For a moment she was so angry that she contemplated ringing up Pratt, but the strength of the official and unofficial relationship between them prevented her. He still had her respect.
Thursday was the day her cleaning woman came to polish the house and do Charmian’s washing. Charmian gathered up all her dirty clothes and put them in a pile on the bathroom floor. If you didn’t make them obvious Cathy Farmer missed them. Charmian hoped that this week she wouldn’t wash the pink jersey with the white linen, thus leaving Charmian with nothing but pale pink handkerchiefs. Red tape might suit a policewoman but pink handkerchiefs definitely didn’t. She wrote a note saying ‘Dear Cathy, remember the pink jersey runs’ and pinned it to the sleeve, but Cathy probably wouldn’t read it. She was the most incurious person Charmian had ever met. Charmian put the money she owed her for last week into an envelope and wrote Mrs Farmer on it in large capitals, or else Cathy would screw this up automatically and throw it out too. She and Charmian hardly ever met but maintained their relationship precariously by means of these notes of which Charmian calculated about one in three actually got through to Cathy.
Charmian looked at the clock. It was early yet, an hour before Cathy came. She was always dead on time.
‘I really ought to let Cathy go,’ Charmian thought. ‘Anyone would be glad to employ her, for all she’s just a mechanical woman and not a human being at all. I can’t really afford her. Ought not to afford her.’ Her mind ticked uneasily on.
Slowly she got on her coat, gathered her things, bags, notes, pen, pencil, pencil-sharpener and eraser too (Charmian believed in being prepared), and went slowly to the front door. Her foot still pained her a little.

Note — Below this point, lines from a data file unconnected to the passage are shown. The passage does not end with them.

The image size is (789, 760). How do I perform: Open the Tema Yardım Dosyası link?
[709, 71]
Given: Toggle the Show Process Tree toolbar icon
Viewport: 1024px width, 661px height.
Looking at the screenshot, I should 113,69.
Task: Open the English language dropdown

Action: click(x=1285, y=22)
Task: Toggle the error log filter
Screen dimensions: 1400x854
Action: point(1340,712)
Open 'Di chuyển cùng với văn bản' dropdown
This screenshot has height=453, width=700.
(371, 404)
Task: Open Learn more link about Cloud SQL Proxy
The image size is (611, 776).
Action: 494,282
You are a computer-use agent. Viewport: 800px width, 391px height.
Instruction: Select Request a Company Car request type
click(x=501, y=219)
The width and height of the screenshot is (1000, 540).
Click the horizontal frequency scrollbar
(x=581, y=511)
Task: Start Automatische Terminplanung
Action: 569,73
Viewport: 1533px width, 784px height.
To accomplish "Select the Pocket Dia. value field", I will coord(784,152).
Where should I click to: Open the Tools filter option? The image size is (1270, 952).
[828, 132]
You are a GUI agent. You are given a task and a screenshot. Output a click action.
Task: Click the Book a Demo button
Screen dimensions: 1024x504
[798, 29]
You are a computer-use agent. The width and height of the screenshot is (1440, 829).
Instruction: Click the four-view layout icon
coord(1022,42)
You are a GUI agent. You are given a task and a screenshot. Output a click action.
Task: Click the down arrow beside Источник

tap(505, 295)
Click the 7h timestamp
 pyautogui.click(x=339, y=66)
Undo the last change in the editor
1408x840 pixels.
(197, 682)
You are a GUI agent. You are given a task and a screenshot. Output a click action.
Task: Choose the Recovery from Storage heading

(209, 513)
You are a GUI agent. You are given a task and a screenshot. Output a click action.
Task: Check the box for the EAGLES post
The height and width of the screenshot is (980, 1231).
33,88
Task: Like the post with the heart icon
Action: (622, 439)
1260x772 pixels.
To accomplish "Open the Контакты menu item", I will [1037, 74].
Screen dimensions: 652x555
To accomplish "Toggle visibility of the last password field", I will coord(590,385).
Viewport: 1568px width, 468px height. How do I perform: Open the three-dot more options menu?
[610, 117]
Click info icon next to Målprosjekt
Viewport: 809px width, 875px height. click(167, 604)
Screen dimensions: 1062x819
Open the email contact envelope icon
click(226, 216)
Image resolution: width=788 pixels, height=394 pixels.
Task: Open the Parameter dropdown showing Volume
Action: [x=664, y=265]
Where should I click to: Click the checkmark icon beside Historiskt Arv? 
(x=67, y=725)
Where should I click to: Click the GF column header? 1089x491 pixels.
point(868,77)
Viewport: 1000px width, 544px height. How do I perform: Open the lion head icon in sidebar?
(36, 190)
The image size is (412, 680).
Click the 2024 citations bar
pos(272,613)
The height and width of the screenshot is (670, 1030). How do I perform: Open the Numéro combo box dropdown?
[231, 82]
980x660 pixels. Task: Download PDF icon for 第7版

She closed the door behind her carefully. I have made a life for myself, was in her mind. I have a house, a car, a career, that’s not nothing.
Very soon after she had left the house the telephone began to ring.
She stopped in surprise when she got to her room. Inspector Pratt was standing at her desk, staring down at her correspondence. He looked up when she came in.
‘You’re early,’ he said. ‘I just tried to telephone you.’ He tapped the papers. ‘You’re getting a bit behind with all this paper.’
‘I am.’ Charmian never made excuses to Pratt; it was part of her success with him. ‘ That’s why I’m in early, to catch up.’
‘I tried to telephone you.’
‘I heard you say that,’ said Charmian.
‘There’s something you have to know.’
‘So I’m beginning to think,’ said Charmian.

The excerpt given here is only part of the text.